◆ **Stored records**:
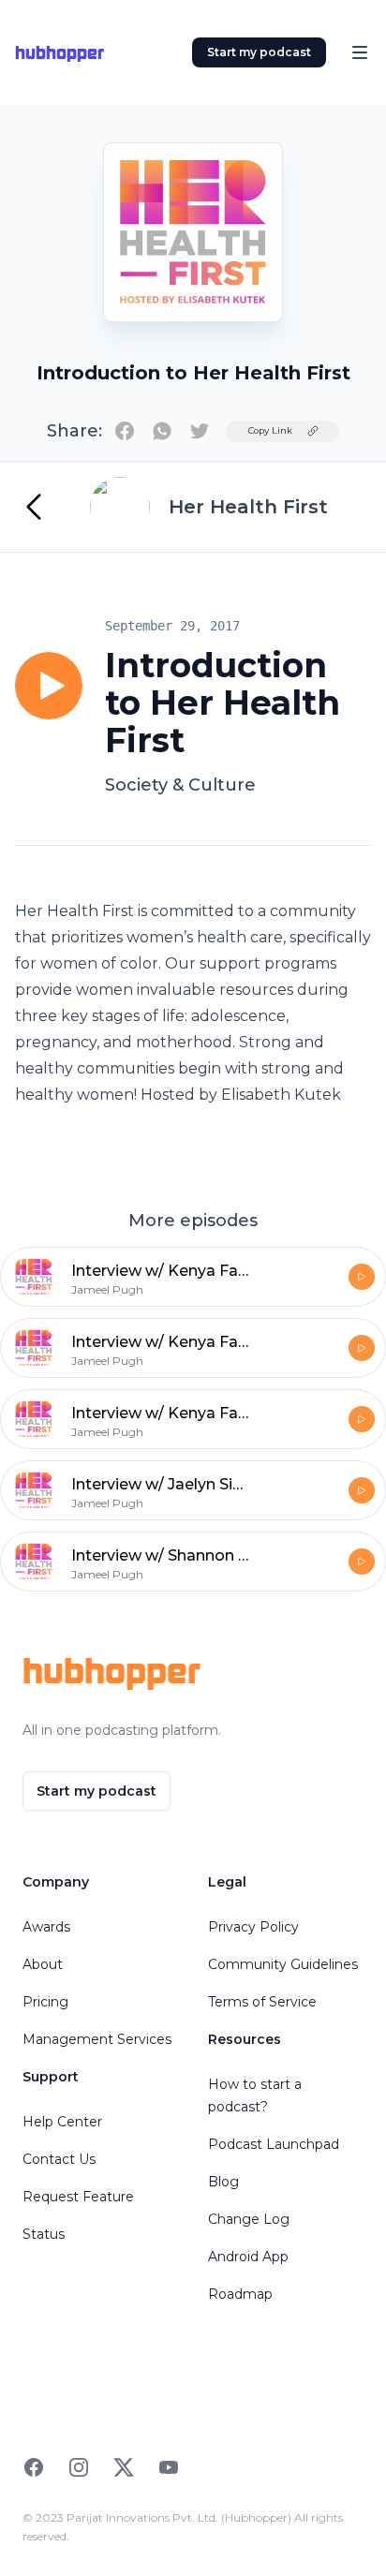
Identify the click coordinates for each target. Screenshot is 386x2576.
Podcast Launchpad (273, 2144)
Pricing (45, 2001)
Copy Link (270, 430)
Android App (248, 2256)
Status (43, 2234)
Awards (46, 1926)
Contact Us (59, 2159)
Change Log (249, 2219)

◆ **WHAT TO DO**:
Skip the pictures, then return the rest of the data exactly.

◆ **TASK SOLUTION**:
Identify the click coordinates for each target. Screenshot is 386x2576.
Podcast Launchpad (273, 2144)
Pricing (45, 2001)
Copy Link (270, 430)
Android App (248, 2256)
Status (43, 2234)
Awards (46, 1926)
Contact Us (59, 2159)
Change Log (249, 2219)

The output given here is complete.